On the agenda, we have:

What is the difference between LLM and LLM system evaluation, and their benefits
Offline evaluations, what are LLM system benchmarks, how to construct evaluation datasets and choose the right LLM evaluation metrics (powered by LLM-as-a-judge), and common pitfalls
Real-time evaluations, and how they are useful in improving benchmark datasets for offline evaluations
Real-world LLM system use cases and how to evaluate them, featuring chatbotQA and Text-SQL

Let’s begin.

LLM vs LLM System Evaluation

Let’s get this straight: While an LLM (Large Language Model) refers specifically to the model (eg., GPT-4) trained to understand and generate human language, an LLM system refers to the complete setup that includes not only the LLM itself but also additional components such as function tool calling (for agents), retrieval systems (in RAG), response caching, etc., that makes LLMs useful for real-world applications, such as customer support chatbots, autonomous sales agents, and text-to-SQL generators.

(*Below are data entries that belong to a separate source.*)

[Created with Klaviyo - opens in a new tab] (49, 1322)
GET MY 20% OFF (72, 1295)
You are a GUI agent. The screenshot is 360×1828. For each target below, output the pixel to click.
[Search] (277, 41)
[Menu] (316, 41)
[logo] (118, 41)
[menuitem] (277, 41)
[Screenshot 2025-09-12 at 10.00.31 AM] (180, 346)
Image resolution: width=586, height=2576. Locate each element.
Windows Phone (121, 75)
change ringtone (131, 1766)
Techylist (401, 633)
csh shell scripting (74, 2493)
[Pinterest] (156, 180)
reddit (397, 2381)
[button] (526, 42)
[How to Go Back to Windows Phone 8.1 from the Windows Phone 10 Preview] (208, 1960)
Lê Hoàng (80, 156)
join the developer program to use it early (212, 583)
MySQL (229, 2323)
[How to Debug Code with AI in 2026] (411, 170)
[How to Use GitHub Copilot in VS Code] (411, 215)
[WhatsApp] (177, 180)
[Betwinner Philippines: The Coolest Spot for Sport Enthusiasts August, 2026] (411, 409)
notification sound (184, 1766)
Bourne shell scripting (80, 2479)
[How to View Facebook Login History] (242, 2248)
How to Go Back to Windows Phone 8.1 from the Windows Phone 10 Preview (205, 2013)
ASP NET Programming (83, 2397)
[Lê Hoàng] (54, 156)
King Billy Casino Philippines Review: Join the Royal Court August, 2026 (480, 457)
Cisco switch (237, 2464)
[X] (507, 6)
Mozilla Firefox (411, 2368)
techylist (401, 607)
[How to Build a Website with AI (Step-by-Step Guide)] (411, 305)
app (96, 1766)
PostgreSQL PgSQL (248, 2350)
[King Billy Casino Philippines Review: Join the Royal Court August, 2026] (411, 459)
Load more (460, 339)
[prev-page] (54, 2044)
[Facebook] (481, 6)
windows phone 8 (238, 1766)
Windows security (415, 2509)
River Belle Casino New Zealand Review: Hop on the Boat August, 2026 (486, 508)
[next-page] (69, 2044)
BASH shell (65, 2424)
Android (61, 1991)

However, it’s important to note that an LLM system can sometimes simply be composed of the LLM itself, as is the case with ChatGPT. Here is an example RAG-based LLM system that performs the Text-SQL task:

Since the primary goal of Text-SQL is to generate correct and efficient SQL for a given user query, the user query is usually first used to fetch the relevant tables in a database schema via a retrieval pipeline before using it as context to generate the correct SQL via a SQL generation pipeline. Together, they make up a (RAG-based) LLM system.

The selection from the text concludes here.